# Puppy feeding/potty scedule



## Jerseypoo527 (Jun 25, 2010)

I'm a little confused with Jersey's feeding schedule. He is three months, 5 pounds, and we feed him Science diet puppy small bites. The package says he needs 1 cup, three times a day. When I feed him each time he only eats maybe 1/3 of a cup, and I do take the food away after 15 minutes. Should I maybe cut it down to just twice a day or is this abnormal for a puppy?

Also, he goes to the bathroom at random times. Sometimes he doesn't go until an hour after he eats, other times he doesn't go at all. His stools are totally normal. Is this just him or is there something wrong?


Liz


----------



## Enneirda. (Mar 5, 2010)

How much food a dog needs veries a lot, unless he gets very thin I wouldn't worry. Until he hits six months at least keep with three feedings, even if he just eats a little he needs the option. 

Puppies have to go a lot, it should get better at about five six ish months. Get into a schedule of taking him out ever hour, no matter what he does inbetween other then sleeping time of course. =) If he won't go after waking up, crate him again and try again a little later. After food, take him out every half hour until he goes.

Please read the review at the bottom if this about Science diet, it's not a good food, please think about switching him. : http://www.dogfoodanalysis.com/dog_food_reviews/showproduct.php?product=138&cat=all 

This is the food I feed for contrast : http://www.dogfoodanalysis.com/dog_food_reviews/showproduct.php?product=1287&cat=8

And other 'six star'(the best ingrediants wise) foods : http://www.dogfoodanalysis.com/dog_food_reviews/showcat.php/cat/8


----------



## CutieCocoaCockapoo (Jan 1, 2010)

Enneirda. said:


> How much food a dog needs veries a lot, unless he gets very thin I wouldn't worry.

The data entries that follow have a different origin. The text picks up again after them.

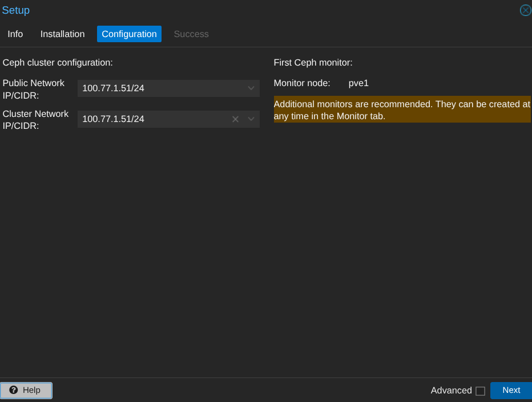This screenshot has width=532, height=402.
Task: Switch to the Info tab
Action: 15,34
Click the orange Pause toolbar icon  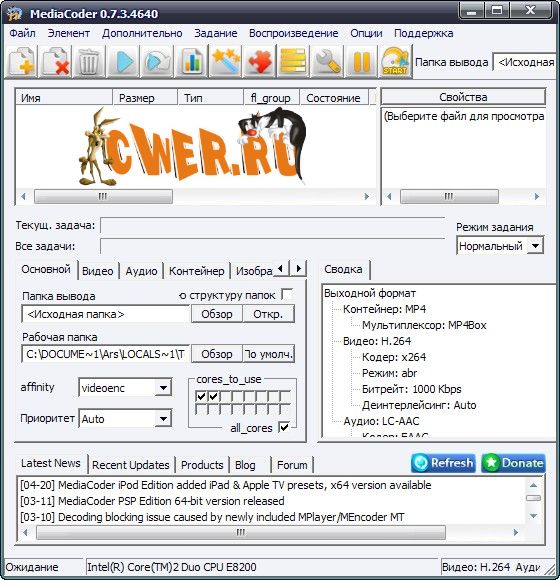click(361, 61)
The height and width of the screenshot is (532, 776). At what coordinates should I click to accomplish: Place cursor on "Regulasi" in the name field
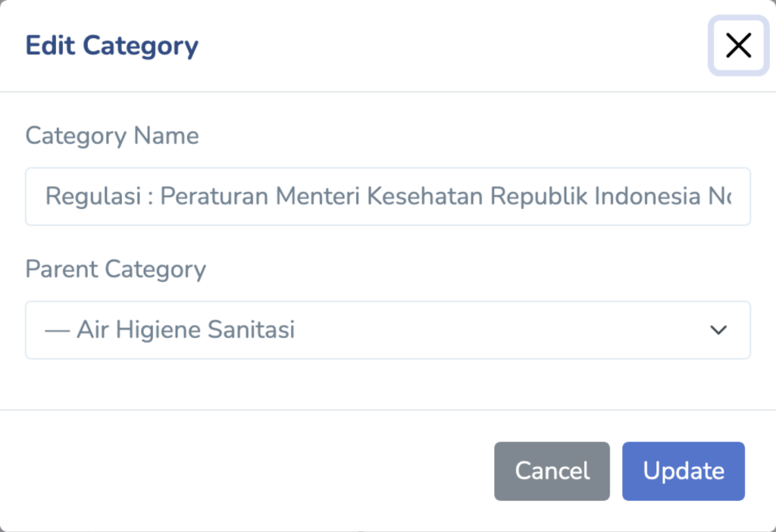click(x=92, y=197)
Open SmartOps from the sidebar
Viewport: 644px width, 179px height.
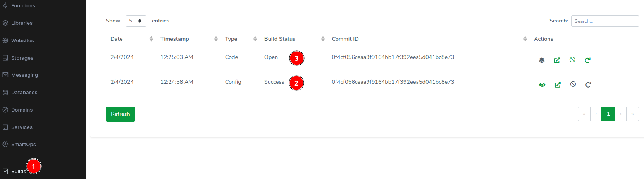(x=23, y=145)
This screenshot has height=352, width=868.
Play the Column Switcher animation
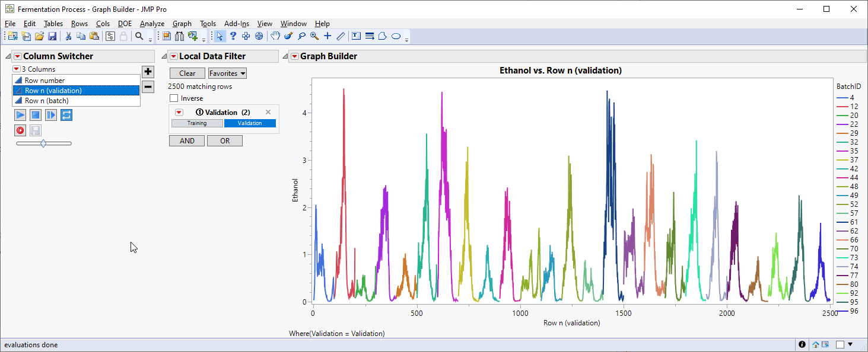pos(20,115)
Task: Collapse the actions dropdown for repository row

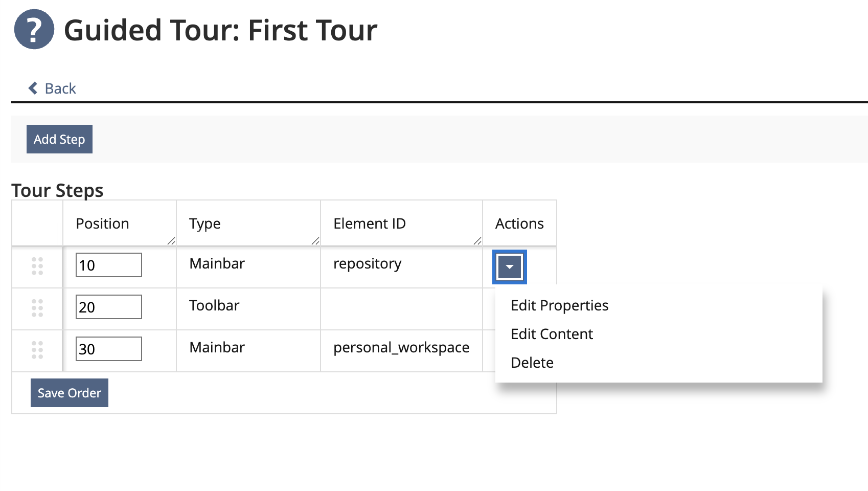Action: pyautogui.click(x=509, y=267)
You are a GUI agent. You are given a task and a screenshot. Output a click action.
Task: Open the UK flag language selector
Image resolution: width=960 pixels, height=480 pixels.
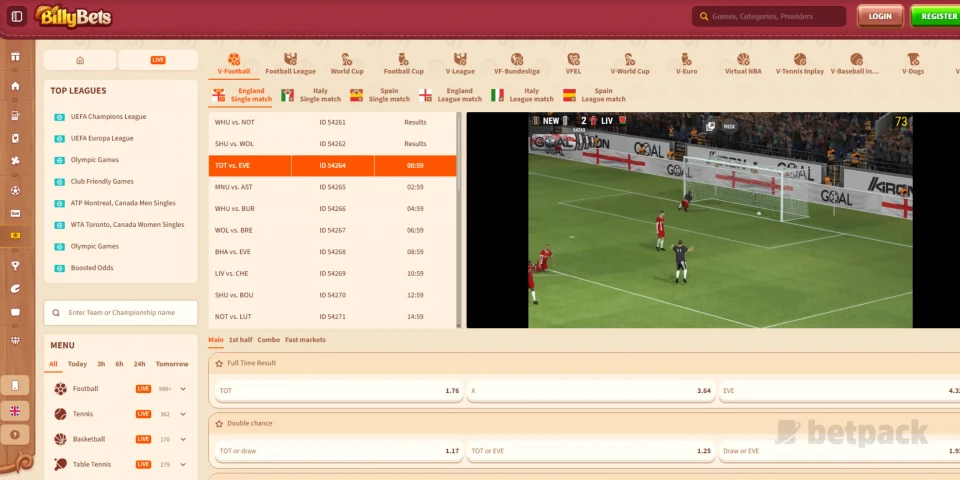pyautogui.click(x=15, y=410)
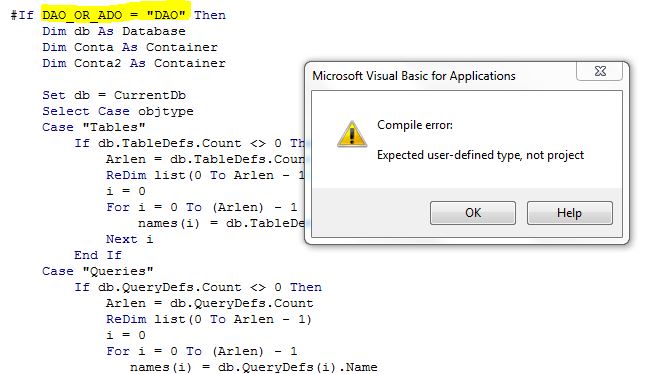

Until he hits six months at least keep with three feedings, even if he just eats a little he needs the option.
> 
> Puppies have to go a lot, it should get better at about five six ish months. Get into a schedule of taking him out ever hour, no matter what he does inbetween other then sleeping time of course. =) If he won't go after waking up, crate him again and try again a little later. After food, take him out every half hour until he goes.
> 
> ...



Looking at the ingredients for the Science Diet food, it seems like there are a lot of fillers, which aren't good. The links should be very helpful to you (^).
We also feed Cocoa Taste of the Wild but we give him the Bison and Venison formula.


----------



## Enneirda. (Mar 5, 2010)

Thanks Alyssa, I forgot that.  I switch between all the formulas, no need to stick to one. A good link on why switching food every bag or two is good for the dog : http://www.dogfoodanalysis.com/how-often-should-i-change-foods.html


----------



## Jerseypoo527 (Jun 25, 2010)

Thanks! That's very helpful. I'll definitely consider switching him. Someone recommended Science Diet to me. I had no idea it was so bad, I guess I should have taken the time to read the ingredients. If I switch him, will it make his stools all messed up or can I mix the new food with the old food in the beginning to make the transition easier? 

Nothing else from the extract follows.